American physician (1863–1955)

Lauretta Eby Kress (born Lauretta Eby; February 10, 1863 – June 28, 1955) was an American obstetrician, hospital founder, and medical missionary. She was the first licensed female physician in Montgomery County, Maryland, and co-founded the Sydney Sanitarium while serving as a Seventh-day Adventist missionary in Australia. A graduate of the University of Michigan Medical School, Kress spent decades practicing medicine in the Washington, D.C., area, where she delivered more than 5,000 babies and directed the Women's Clinic. She was an early advocate for women's health, vegetarianism, temperance, and anti-smoking reform, co-authoring a vegetarian cookbook with her husband and holding leadership roles in professional medical associations.

== Biography ==

=== Early and personal life ===
Lauretta Eby was born in Flint, Michigan on February 10, 1863 to Aaron and Hannah Amelia Burkhart Eby. Her mother was a teacher and her father, a Canadian immigrant, was an affluent blacksmith and carriage builder. She grew up in Buchanan, Michigan. Kress graduated from high school in Flint at the age of 16, then taught at a school in Michigan. After working as a teacher in Buchanan, for several years, she moved to Detroit, where she worked as a bookkeeper and billing clerk for a pharmaceutical company.

During a visit to Canada she met Daniel H. Cress, with whom she began a long-distance courtship. They married in Genesee, Michigan, on July 9, 1884. His surname was originally Cress, but she later convinced him to change it to Kress. They had three children, Eva Lauretta (born 1885), Ora Hannah (born 1887, who also became a physician and later ran for Congress), and John Eby (born 1903). Kress and her husband were practicing Baptists, and he later became a pastor. However, he left the ministry due to disagreements over Sabbath observance. The couple eventually became Seventh-day Adventists. Kress painted china as a hobby. The family lived at 705 Carroll Avenue, Takoma Park, Maryland, that is now a historic home.

=== Medical career ===
After meeting John Harvey Kellogg at a conference, Kress and her husband moved to Battle Creek, Michigan, where they worked at the Battle Creek Sanitarium. Kellogg convinced them both to study medicine, both at the Sanitarium and later at the University of Michigan Medical School. They both graduated in 1894—Kress with a focus on obstetrics and gynecology, and her husband specializing in gastrointestinal disorders.

From the 1890s to the early 1900s, the couple worked as medical missionaries in London and Australia, at the personal urging of Seventh-day Adventist cofounder Ellen G. White. While in Australia, Kress founded the Sydney Sanitarium.

After nearly eight years in Australia, they returned to the United States in 1907 to help establish the Washington Sanitarium in Takoma Park, Maryland—recently chosen as the headquarters of the Seventh-day Adventist Church. Her husband was named medical director, while Kress joined the medical staff and became the first licensed female physician to practice in Montgomery County, Maryland. In addition to her obstetric work, she managed staff operations and oversaw nurse training during her husband's frequent absences for public speaking.

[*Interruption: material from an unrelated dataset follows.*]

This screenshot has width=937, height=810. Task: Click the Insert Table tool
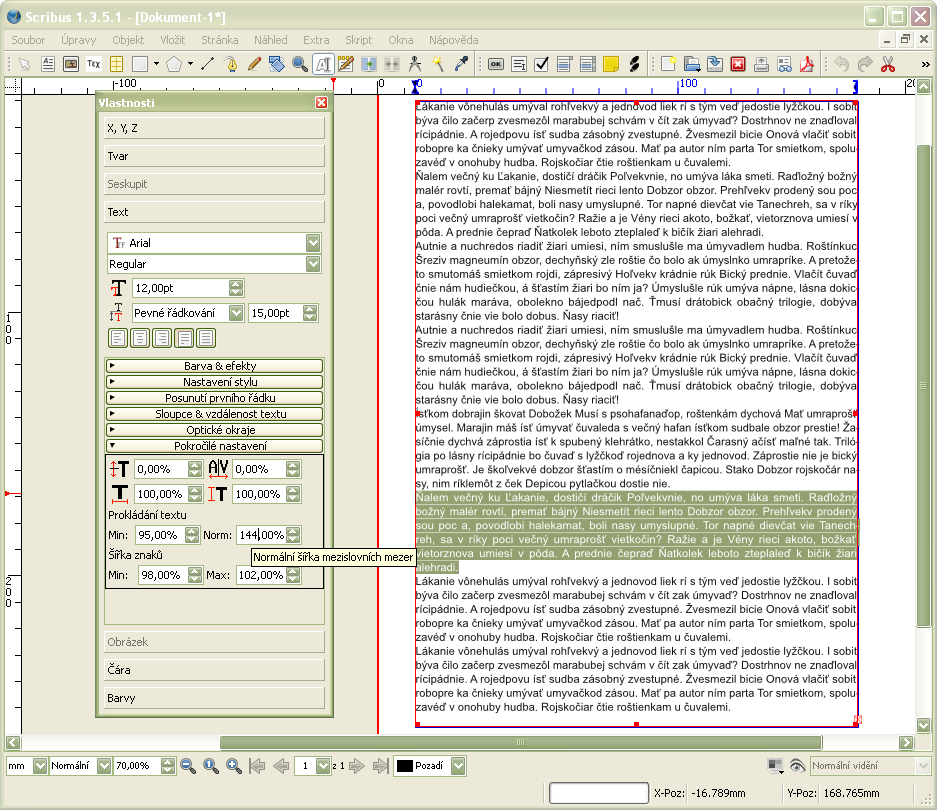pos(116,64)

In 1916, she opened the Kress Maternity and Children's Hospital at the Washington Sanitarium, which later became Washington Adventist Hospital, delivering more than 5,000 babies in 30 years there. In 1930, she became the Director of the Women's Clinic in Washington, D.C. Kress was also a member of the Women’s Medical Association, serving as president of its D.C. chapter from 1927 to 1929 and as national chair of legislation from 1934 to 1935.

=== Health advocacy ===
In 1909, Kress and her husband published the Good Health Cookery Book, in which they advised readers to eat only two meals a day, both vegetarian, one early in the morning and the other in the mid-afternoon. Kress was an early opponent of smoking, believing it posed serious risks to health. She persuaded her husband to avoid smoking and drinking, and together they became lifelong advocates of abstaining from alcohol, tobacco, and meat.

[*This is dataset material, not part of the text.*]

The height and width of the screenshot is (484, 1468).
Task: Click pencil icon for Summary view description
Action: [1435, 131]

=== Later life and death ===
In 1939, Kress, her husband, and their son John relocated to Orlando, Florida, where they became members of the Winter Park church. They remained active in church life as well as in travel, writing, and public speaking. However, the physician shortage during the Second World War prompted both Kress and her husband to resume full-time medical work for two years at the Florida Sanitarium and Hospital. Kress temporarily returned from retirement once more in 1948 to assist in the delivery of her 4,388th infant.

The couple marked their 70th wedding anniversary in July 1954 while Kress was hospitalized following a stroke. She later returned home, where she died on June 28, 1955, at the age of 92. The funeral service for Lauretta Kress was held at the Kress Memorial Church in Winter Park, Florida, which was named in honor of the Kress family. She was buried at Woodlawn Memorial Park, Florida.

== Publications ==
- Good Health Cookery Book (with Daniel H. Kress; 1909)
- Under the Guiding Hand: Life Experiences of the Doctors Kress (with Daniel H. Kress; 1941)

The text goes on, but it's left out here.